By that time, the US will be rather desperate to reach a settlement so that President Barack Obama can claim “victory”. Four, the United Nations has been practically sidelined in the Roadmap except as a convenient errand boy, while a clutch of countries – UK, Saudi Arabia, Turkey, Qatar – have been brought in from nowhere as the charioteers of the peace process along with the US. It remains unclear who invested this clutch of countries with such special prerogatives and/or on what grounds. They don’t even belong to the region where Afghanistan is situated. What is most disconcerting is that it is this very same cabal, which is most active today in destabilizing Syria as part of the West’s geopolitical agenda in the New Middle East.

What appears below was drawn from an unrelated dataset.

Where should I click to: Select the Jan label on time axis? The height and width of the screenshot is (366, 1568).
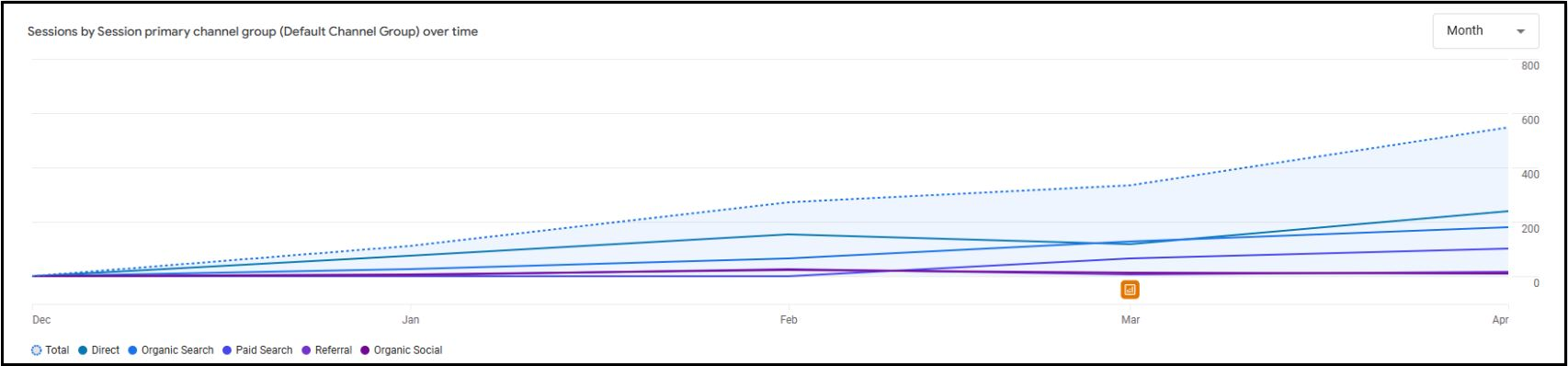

Five, has Pakistan had a genuine change of heart and is no longer projecting power into Afghanistan in terms of its strategy to gain “strategic depth”? No one can affirm with certainty – not even the naive American commentator. Anyone who knows Pakistan would know that the more things appear to change in that country under representative rule, the more they remain the same.

Equally, the Pakistani military would be aware that it has brilliantly outmaneuvered the US – which isn’t surprising because Pakistan has hardly any leeway to compromise over the Afghan problem where its vital interests are at stake such as the sanctity of the 2500-kilometre long Durand Line and the explosive mix of Pashtun nationalism.

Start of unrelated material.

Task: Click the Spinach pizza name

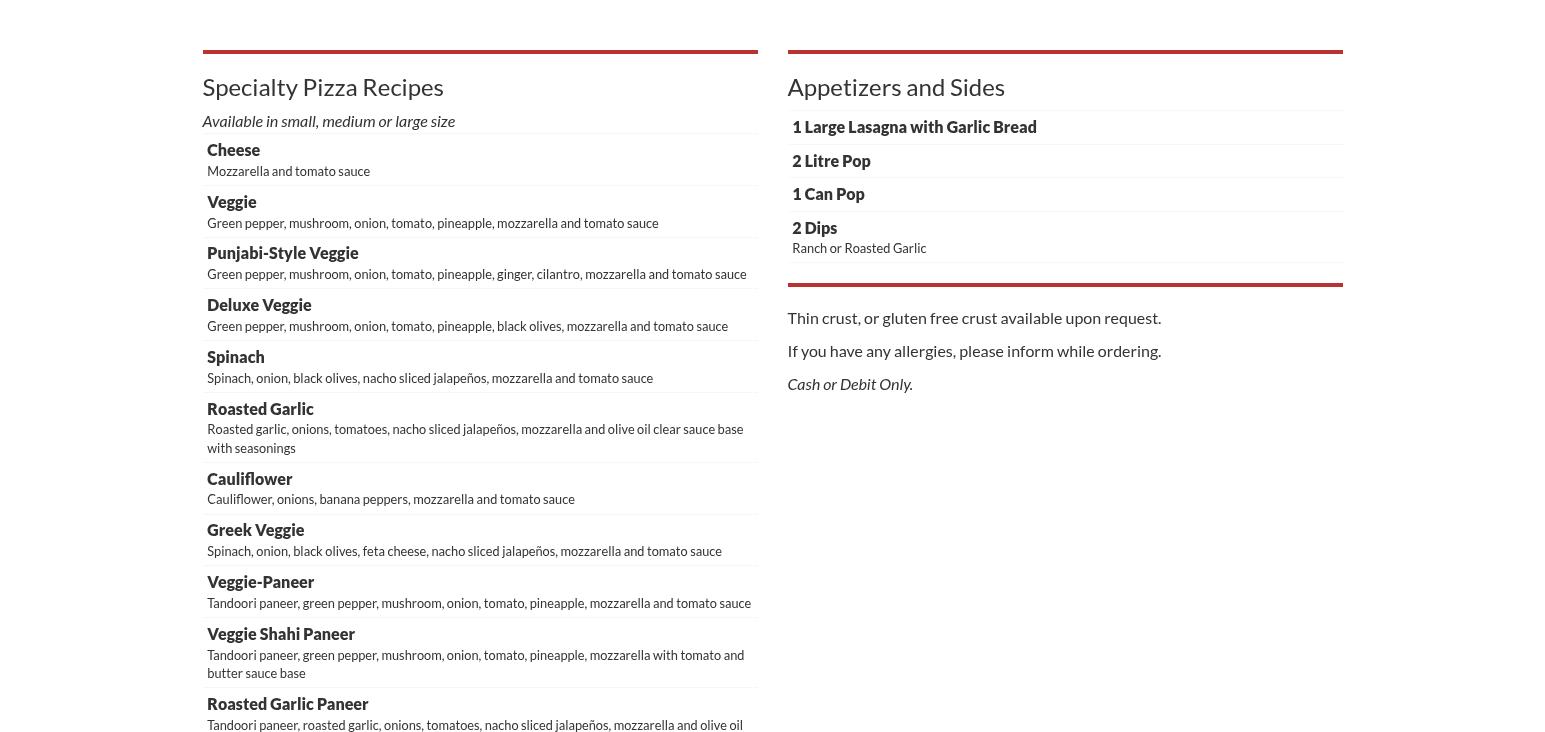Action: (235, 357)
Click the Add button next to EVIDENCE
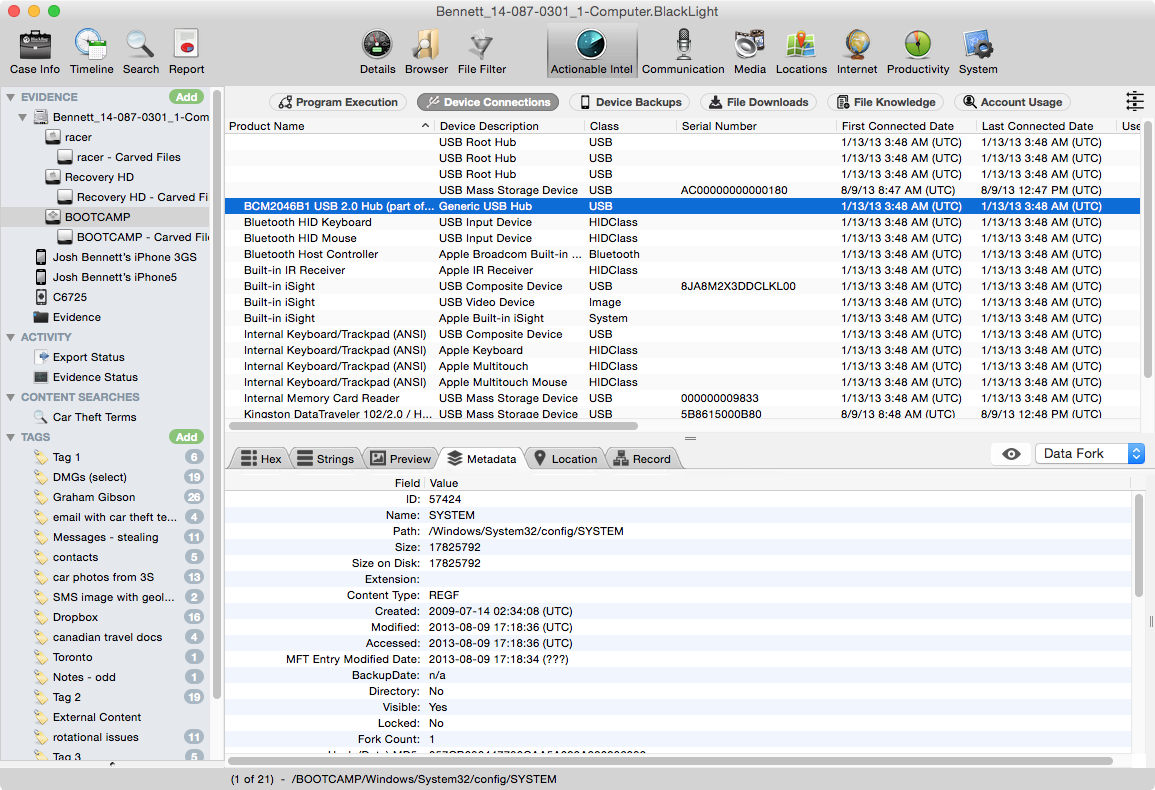 click(186, 97)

As 2013 progresses and Obama becomes desperate for a ceasefire, the US position at the negotiating table will become more and more untenable. All in all, therefore, Pakistan has come within striking distance of putting the Taliban in power in Afghanistan without having to invade that country for a second time as it did twenty years ago.

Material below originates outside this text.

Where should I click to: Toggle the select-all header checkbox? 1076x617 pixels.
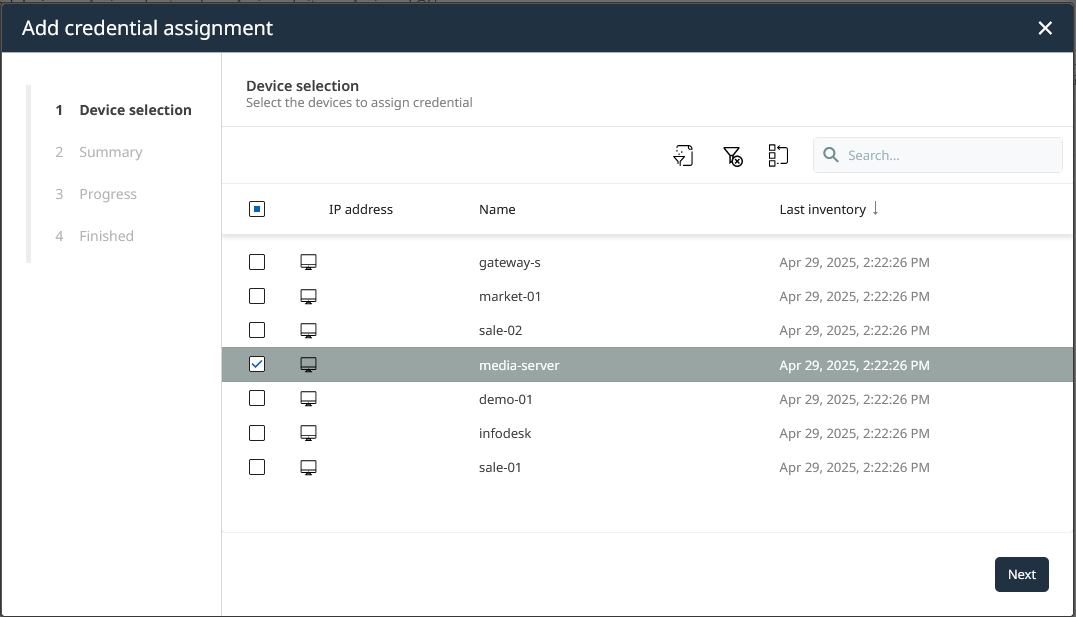(x=257, y=209)
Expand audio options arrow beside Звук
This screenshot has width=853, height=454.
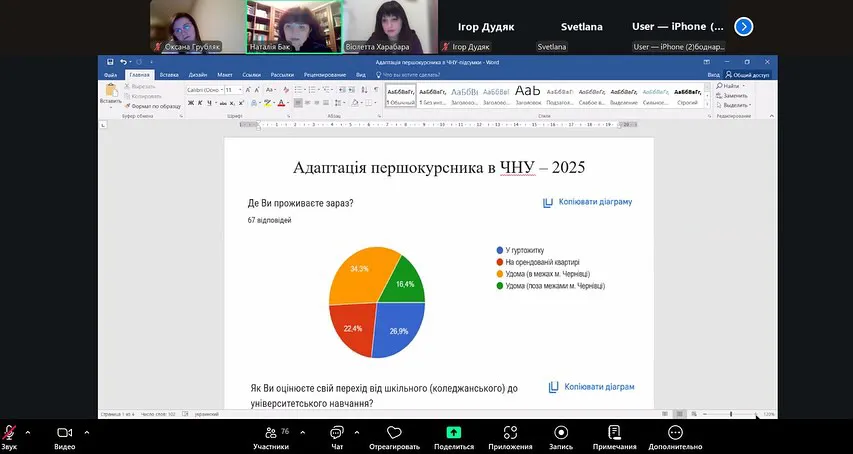coord(27,433)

Finally, looking ahead, it is conceivable that beneath the “fog of war”, the Anglo-American plan (with the Turks, Qataris and Saudis playing as sidekicks) hopes to influence and manipulate Islamist groups for geopolitical purposes. Libya and Syria have shown the potentials of Islamism in the geopolitics. An Islamist regime in Kabul (under Saudi and Qatari influence) would have its uses elsewhere in the regions stretching from Kashmir to Xinjiang and Central Asia to Trans-Caucasus and Iran.